Samantha nodded. “She has that same touch of death in her as you do, so you must be right. It’s corrupting the order of her existence the same as it’s corrupting yours. Like you, even though she is alive, she, too, carries death within her. Except that with her that presence of death is stronger than it is within you.
“In that way, you both exist in two worlds—the kingdom of life, and the kingdom of death.” Samantha leaned a little closer in the sphere’s light, lifting an eyebrow to be sure he was paying attention. “Those two worlds don’t belong together.”
“Great,” Richard muttered, now concerned that on top of everything else, Kahlan didn’t have the protection of her power.
“Come on,” Samantha said as she started down the stone corridor.
CHAPTER
21
Richard followed behind the wisp of a girl, engulfed in the glowing cocoon of light from the glass sphere she was holding. The stone of the passageway walls had been laboriously smoothed and precisely squared with the floor and ceiling, much like the rest of the quarters where Samantha now lived. There were no decorations of any kind on the smooth walls, other than the very faint natural variations in the consistency of the rock.
The corridor, devoid as it was of furnishings or so much as a shelf or niche or bench, had an odd feel to him, a deliberately sterile sense, as if it had been built with the intention that there be no distractions of any kind, no reason to linger, for those meant to use this hallway. The skill and time invested in creating the flat precision was in and of itself the decoration.
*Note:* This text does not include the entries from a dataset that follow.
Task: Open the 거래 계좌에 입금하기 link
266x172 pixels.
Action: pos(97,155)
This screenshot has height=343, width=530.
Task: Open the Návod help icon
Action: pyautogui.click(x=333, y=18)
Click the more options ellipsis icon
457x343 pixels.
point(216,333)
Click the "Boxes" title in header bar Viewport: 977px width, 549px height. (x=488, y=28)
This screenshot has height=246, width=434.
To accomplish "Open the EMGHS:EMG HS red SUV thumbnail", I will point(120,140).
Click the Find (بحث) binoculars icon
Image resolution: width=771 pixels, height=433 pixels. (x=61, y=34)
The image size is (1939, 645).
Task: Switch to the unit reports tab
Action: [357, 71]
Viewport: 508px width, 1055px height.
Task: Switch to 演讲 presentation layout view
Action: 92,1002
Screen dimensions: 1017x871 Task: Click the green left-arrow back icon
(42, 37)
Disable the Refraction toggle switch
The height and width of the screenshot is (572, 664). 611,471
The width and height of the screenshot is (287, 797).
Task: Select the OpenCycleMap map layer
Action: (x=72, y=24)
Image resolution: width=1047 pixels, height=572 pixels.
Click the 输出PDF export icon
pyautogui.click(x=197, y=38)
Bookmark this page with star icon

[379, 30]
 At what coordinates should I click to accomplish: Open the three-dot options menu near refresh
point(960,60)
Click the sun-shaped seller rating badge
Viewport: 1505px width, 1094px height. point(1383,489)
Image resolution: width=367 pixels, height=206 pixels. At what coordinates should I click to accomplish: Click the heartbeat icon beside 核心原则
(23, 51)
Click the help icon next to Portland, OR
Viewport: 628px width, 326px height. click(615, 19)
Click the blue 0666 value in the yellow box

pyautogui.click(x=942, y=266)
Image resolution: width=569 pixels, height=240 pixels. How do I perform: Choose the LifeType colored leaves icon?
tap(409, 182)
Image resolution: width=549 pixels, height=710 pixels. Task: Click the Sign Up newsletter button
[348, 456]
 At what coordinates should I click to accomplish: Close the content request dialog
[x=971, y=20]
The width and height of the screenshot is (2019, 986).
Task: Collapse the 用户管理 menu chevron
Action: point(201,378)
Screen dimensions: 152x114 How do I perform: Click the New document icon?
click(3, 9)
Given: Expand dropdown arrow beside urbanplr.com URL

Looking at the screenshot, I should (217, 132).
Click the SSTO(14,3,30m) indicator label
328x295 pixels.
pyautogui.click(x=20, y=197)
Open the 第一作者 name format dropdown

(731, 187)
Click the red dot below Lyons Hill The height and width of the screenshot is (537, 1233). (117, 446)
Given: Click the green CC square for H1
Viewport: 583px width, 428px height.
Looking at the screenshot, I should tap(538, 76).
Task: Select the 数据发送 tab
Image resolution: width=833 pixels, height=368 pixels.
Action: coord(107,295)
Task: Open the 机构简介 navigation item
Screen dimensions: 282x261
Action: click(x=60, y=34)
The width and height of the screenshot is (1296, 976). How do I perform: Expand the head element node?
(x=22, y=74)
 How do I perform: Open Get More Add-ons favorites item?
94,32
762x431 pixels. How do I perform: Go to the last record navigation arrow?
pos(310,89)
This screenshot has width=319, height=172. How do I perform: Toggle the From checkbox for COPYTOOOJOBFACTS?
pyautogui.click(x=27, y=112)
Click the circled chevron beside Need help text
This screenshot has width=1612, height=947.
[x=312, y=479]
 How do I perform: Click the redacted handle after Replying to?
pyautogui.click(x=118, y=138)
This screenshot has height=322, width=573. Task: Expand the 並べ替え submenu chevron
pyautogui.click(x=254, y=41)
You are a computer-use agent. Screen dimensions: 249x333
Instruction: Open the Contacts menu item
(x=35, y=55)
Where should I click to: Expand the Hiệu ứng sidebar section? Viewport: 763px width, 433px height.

In an odd way, it put him in mind of some of the private corridors in the People’s Palace, the ancestral home of the Lord Rahl. They were lined with beautiful paintings and statues that were meant to be a subtle reminder to the Lord Rahl, as he passed through those halls, of his duty to protect the sanctity of life. This corridor, devoid of anything that might be a distraction, in a contrary and subtle way seemed meant to remind those whose business it was to pass this way of the deadly seriousness of their purpose.
He wondered what that purpose could be.
In places the corridor curved gently. By the way it bent its way through the mountain, Richard had the impression that the meandering route was not for aesthetic reasons. The curves, being shallow turns rather than straight sections connected by corners, seemed yet another aspect of the guiding principle of minimizing distractions.
After a time, they arrived at another door similar to the first one. It, too, had a capstone covering the far side of the square passageway, to stop anyone who might have made it past the first from getting any farther. Without delay, Samantha pressed the flat of her small hand against the metal plate on the wall to the side.
Richard noticed that when she did, the light sphere glowed brighter as the magic recognized her as someone permitted to pass the shielded doorway. That told him that this shield was stronger than the first. In addition, this stone looked bigger and considerably heavier than the previous one, apparently another means to keep what was beyond more secure.
The mountain itself rumbled as the great, round stone disc began rolling to the right, its tremendous weight grinding small bits of dirt and popping flakes of rock, crushing them under the weight. The stone rolled back into a slot cut into the mountain. Once through, since the first had been closed, she left the second stone open.
Beyond the doorway, Richard noticed that the corridor was half again wider than the one they had just come from. The walls of this place were also smoothed, but to a far greater degree, so that they had a sheen to them. He ran his fingers along the cold, creamy surface of the stone, marveling at what it would have taken to accomplish such an effect. The light from the sphere Samantha held reflected off the wall in a way that revealed that the stone had been smoothed and then polished in much the same way marble statues were polished to create flesh in stone.
When they rounded a curve and abruptly encountered symbols on the walls to the left, Richard stopped in his tracks.
The designs had been incised into the featureless rock walls, making those symbols more enduring than paint would ever have been. Whoever had done this wanted those symbols to remain as long as the mountain stood. He could see that farther on into the passageway the symbols and designs proliferated to cover most of the wall.
Richard recognized the symbols.
Samantha turned back. “Come on. This way.”
Richard had a hard time pulling his gaze from the flowing designs, the circles within circles, the unique devices, and varied emblematic shapes. He started out again, hurrying to follow Samantha.